Member John Maydonovitch Speaks: Don’t Miss the Analyst Calls

The Challenge:

At a recent Alliance meeting, member CEOs were discussing strategies for managing risk in their client portfolios. Some felt exposed, since the vast majority of their business was with one or two large companies.

If you were in this situation, what would you do?

If your clients are publicly traded companies, make sure to attend their quarterly analyst calls. They are open to the public, and the insight you gain from them can radically influence your business strategy.

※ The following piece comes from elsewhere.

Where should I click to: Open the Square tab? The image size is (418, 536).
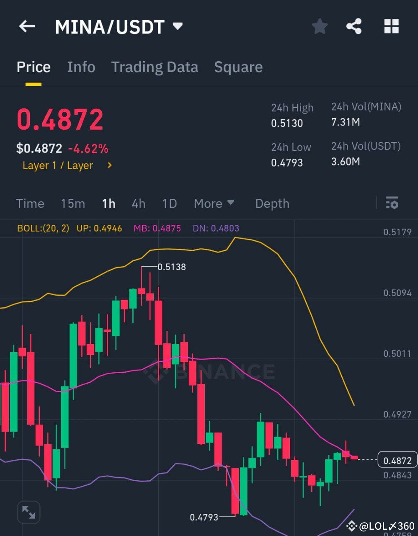[238, 67]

I have also recently dealt with client portfolio risk: business with one of my largest clients has been slowing down. Naturally, I wanted to know why. So I flipped open my smartphone, drew up my stocks application and found out when the quarterly analyst call would happen. The app even had the call in number. I joined the call with my sales team and we listened to the Wall Street analysts asking the CEO and CFO questions about business. It became immediately apparent that the company was shifting manufacturing out of California. I needed to act.

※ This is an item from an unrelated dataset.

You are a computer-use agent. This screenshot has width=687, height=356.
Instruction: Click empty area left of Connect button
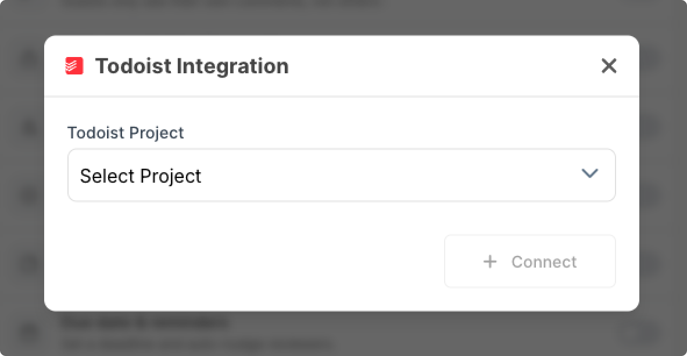tap(254, 261)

The decisions of your large company clients are not only opaque, but can make or break your business. Leverage the work of the analysts, who have rigorously done their homework across multiple companies over many years. Don’t just rely on what is printed in the press: this information is often retrospective or hand-fed from the companies themselves. The analysts ask tough questions that give you actionable business insight. In my case, I immediately put resources into a marketing campaign to source new sales leads. Since then, I have diversified clientele and reduced risk. Had I thought the slowdown in business was just a hiccup, and not the structural shift it was, I may have not made these prescient moves that ultimately benefited my business.